Friday 29 November 2013

Purple heron!

Yesterdays guided walk at Titchwell was one of the most memorable I have led.....

We're just half an hour into the walk, looking at the throng of waders on Thornham Pool when I turn around and see a heron flying towards us from the east.

Raising my bins to check the bird I say to the group "You should always look closely at herons, one day you might get lucky and find a Purple....." stopping mid-sentence, I check the features again, "....PURPLE HERON!!" The bank echoes with my scream!

Fortunately, the bird is fairly close and I manage to get all the folk on the walk (and several passers-by) on to it. A young lad is jumping up and down like he's just scored the winner at Wembley! What a start....

It's not long before we've added a nice barn owl, marsh harrier and had crippling looks at ruff, common snipe, dunlin and black-tailed godwit.

Moving on to Island hide, water rail and yellow-legged gull soon fall along with scope-filling views of more waders and wildfowl.

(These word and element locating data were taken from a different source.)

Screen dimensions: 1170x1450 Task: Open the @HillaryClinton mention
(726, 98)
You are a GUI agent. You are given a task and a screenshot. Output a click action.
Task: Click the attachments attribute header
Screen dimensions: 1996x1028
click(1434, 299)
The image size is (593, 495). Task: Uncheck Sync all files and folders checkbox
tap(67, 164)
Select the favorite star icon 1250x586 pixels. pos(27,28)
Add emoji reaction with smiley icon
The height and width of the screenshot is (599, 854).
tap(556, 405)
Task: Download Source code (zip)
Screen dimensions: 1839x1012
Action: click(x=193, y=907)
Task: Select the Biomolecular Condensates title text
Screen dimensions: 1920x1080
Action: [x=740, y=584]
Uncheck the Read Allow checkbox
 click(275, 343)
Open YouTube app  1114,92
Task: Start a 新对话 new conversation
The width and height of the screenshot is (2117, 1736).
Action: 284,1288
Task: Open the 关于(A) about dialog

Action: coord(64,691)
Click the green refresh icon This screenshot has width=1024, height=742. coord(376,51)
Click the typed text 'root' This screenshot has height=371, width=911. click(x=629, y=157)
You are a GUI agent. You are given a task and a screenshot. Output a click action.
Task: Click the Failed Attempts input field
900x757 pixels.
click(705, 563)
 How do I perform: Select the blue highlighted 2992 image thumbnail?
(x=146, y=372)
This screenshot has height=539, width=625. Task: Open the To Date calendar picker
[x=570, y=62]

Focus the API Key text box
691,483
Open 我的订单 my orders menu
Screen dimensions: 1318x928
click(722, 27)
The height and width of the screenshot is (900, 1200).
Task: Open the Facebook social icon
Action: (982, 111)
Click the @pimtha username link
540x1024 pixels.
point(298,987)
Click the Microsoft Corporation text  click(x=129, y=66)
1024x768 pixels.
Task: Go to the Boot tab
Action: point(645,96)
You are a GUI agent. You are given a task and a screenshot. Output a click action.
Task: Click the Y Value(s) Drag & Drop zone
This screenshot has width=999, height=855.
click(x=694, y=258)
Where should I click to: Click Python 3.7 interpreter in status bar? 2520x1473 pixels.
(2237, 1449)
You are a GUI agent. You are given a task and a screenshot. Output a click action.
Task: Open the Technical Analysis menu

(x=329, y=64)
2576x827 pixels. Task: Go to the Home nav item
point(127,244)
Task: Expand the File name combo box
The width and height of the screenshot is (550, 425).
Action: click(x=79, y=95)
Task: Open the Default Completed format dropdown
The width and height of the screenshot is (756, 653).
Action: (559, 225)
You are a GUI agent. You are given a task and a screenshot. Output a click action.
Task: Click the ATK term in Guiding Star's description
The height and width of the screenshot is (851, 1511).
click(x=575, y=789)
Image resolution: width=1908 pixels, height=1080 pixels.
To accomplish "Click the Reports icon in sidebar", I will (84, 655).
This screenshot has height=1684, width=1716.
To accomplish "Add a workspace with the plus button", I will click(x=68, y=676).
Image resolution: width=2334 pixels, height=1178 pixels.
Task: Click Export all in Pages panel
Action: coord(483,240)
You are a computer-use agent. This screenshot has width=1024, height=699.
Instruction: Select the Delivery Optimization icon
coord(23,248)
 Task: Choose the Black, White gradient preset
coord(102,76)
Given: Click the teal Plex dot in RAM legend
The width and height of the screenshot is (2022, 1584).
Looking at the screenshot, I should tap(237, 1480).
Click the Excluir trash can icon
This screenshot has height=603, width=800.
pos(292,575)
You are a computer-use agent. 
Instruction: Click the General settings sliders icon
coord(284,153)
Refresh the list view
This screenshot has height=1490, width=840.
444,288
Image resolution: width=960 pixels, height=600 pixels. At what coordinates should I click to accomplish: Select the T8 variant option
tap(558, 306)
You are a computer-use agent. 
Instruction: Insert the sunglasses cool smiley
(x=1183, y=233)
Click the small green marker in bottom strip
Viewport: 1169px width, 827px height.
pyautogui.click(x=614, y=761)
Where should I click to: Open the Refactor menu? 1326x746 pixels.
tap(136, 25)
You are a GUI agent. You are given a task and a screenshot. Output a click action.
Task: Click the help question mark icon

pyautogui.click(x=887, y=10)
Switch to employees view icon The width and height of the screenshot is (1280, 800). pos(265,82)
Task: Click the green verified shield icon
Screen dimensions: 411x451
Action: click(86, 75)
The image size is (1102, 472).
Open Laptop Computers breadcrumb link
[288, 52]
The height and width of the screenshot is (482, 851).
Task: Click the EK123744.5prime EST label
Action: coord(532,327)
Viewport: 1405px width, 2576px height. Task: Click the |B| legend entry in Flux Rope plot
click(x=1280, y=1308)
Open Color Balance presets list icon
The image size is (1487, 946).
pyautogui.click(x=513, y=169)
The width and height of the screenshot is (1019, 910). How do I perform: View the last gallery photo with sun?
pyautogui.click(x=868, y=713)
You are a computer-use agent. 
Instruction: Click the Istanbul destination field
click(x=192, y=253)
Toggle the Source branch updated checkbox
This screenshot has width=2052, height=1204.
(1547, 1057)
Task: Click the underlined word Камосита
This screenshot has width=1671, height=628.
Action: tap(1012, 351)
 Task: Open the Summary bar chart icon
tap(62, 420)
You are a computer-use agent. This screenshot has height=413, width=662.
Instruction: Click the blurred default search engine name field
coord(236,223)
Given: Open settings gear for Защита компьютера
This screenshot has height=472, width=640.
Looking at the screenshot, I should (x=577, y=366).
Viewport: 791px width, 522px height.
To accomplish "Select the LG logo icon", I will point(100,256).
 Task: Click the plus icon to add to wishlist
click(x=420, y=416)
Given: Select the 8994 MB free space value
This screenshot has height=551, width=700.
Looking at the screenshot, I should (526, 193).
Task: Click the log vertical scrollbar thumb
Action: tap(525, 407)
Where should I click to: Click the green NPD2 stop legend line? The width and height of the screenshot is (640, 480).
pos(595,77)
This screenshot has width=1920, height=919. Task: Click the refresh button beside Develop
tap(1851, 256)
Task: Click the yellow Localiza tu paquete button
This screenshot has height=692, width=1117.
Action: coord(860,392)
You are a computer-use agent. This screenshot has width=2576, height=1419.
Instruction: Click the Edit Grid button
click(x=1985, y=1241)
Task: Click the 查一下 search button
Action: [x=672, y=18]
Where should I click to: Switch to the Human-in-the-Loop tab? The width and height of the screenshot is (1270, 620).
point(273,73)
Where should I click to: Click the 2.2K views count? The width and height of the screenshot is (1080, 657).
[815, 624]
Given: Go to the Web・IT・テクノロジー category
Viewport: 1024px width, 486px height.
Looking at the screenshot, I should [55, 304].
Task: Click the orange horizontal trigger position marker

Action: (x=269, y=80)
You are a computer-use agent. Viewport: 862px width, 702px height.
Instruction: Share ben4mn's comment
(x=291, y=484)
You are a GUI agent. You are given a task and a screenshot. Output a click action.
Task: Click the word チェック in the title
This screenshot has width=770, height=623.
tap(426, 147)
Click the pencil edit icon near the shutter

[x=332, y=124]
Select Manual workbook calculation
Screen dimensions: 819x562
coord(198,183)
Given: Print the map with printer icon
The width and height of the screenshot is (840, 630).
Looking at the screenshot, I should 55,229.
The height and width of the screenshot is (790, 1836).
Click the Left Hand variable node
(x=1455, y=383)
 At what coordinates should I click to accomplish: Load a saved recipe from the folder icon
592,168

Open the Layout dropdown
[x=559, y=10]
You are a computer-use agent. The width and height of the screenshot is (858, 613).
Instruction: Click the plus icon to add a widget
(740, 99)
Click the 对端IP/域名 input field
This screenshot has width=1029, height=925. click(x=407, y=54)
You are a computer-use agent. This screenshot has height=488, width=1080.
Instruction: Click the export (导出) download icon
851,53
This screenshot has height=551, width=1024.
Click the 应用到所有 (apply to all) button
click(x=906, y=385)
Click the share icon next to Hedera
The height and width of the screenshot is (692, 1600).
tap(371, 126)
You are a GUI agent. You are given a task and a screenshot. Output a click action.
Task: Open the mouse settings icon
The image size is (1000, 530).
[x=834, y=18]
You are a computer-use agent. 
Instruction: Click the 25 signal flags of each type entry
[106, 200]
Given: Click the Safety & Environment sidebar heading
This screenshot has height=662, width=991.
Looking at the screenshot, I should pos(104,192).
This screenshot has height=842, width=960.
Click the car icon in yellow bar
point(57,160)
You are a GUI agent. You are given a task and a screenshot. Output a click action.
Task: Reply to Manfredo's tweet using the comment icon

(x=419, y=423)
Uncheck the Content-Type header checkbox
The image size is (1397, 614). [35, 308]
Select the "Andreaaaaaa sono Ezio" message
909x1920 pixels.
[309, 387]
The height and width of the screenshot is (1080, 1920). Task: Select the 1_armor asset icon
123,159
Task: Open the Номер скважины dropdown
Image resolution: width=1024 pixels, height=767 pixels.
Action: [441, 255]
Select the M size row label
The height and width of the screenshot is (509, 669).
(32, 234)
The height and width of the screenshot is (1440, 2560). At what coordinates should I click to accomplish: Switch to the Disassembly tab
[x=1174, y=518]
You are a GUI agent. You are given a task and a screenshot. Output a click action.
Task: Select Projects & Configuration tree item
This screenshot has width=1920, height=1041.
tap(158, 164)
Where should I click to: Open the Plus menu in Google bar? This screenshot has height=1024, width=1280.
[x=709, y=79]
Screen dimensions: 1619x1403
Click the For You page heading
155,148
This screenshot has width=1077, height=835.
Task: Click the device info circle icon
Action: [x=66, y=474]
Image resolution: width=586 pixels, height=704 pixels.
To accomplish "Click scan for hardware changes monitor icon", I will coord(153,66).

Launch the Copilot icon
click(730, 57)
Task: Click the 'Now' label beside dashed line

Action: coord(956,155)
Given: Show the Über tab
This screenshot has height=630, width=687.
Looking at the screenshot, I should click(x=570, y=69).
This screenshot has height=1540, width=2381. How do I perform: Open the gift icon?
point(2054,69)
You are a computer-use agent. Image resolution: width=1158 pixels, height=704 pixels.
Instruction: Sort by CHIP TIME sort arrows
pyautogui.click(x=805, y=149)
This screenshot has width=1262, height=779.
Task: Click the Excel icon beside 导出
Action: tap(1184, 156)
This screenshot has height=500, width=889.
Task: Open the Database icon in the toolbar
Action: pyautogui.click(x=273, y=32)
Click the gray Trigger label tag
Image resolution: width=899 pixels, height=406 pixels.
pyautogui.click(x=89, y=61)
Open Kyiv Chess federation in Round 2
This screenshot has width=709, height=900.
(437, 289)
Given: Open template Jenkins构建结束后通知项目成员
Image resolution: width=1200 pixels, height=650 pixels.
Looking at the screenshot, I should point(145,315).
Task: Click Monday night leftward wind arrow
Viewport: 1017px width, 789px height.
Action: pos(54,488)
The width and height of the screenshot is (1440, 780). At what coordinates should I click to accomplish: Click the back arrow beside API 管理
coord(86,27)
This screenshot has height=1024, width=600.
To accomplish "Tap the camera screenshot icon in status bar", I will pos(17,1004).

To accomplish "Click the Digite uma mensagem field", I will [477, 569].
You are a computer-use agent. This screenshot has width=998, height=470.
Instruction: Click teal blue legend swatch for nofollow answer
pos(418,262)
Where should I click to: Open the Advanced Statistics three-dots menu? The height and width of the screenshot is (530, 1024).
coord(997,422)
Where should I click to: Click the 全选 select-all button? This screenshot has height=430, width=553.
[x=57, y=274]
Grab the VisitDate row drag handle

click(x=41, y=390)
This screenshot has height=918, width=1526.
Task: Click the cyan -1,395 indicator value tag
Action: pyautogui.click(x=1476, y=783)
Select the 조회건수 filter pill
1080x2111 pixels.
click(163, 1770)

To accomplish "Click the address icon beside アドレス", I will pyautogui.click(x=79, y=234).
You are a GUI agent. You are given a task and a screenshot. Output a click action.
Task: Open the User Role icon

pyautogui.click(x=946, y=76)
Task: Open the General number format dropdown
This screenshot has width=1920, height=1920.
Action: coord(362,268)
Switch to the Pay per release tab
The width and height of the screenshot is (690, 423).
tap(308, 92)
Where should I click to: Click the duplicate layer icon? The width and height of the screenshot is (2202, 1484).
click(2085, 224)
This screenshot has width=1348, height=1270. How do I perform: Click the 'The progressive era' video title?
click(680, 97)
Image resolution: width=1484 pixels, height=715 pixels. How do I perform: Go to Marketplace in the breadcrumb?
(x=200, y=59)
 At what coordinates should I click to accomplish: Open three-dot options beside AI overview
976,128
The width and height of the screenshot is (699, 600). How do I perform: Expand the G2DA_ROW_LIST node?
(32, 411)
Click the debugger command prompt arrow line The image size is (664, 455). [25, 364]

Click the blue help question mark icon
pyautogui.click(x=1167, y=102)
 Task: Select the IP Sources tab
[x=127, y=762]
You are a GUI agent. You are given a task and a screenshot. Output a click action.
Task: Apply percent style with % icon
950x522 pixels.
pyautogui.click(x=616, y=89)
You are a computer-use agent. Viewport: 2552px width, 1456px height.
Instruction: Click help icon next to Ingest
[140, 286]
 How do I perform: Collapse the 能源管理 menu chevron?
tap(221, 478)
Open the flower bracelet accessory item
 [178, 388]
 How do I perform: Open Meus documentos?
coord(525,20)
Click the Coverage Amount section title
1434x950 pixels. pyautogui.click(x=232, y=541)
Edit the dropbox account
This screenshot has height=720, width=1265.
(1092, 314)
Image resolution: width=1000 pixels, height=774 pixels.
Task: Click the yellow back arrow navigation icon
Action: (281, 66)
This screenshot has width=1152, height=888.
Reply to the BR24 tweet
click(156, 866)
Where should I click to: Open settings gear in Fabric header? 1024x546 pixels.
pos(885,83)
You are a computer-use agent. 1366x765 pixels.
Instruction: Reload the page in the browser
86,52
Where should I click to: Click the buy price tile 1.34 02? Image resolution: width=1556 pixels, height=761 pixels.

The flock of 2500 golden plovers live up to the translation of their Latin name as they repeatedly take to the air before landing again just like a shower of golden raindops in the weak afternoon sun.

Further along the path, we jam in on a ringtail hen harrier and I get a chance to finish the 'Godwit ID' class with both bar and black-tailed side by side for comparison.

I'd promised Thomas, the young lad on the walk, some divers and sea-duck action on the beach but unusually the sea is quiet and he has to be content with brief and distant views of a single red-throat and a couple of common scoter.

Soon we are back down the path and score again with a handful of late marsh harriers, barn owl and finally two thousand pink-footed geese coming in to roost at Thornham Point.

Not a bad tally for just short of three hours birding!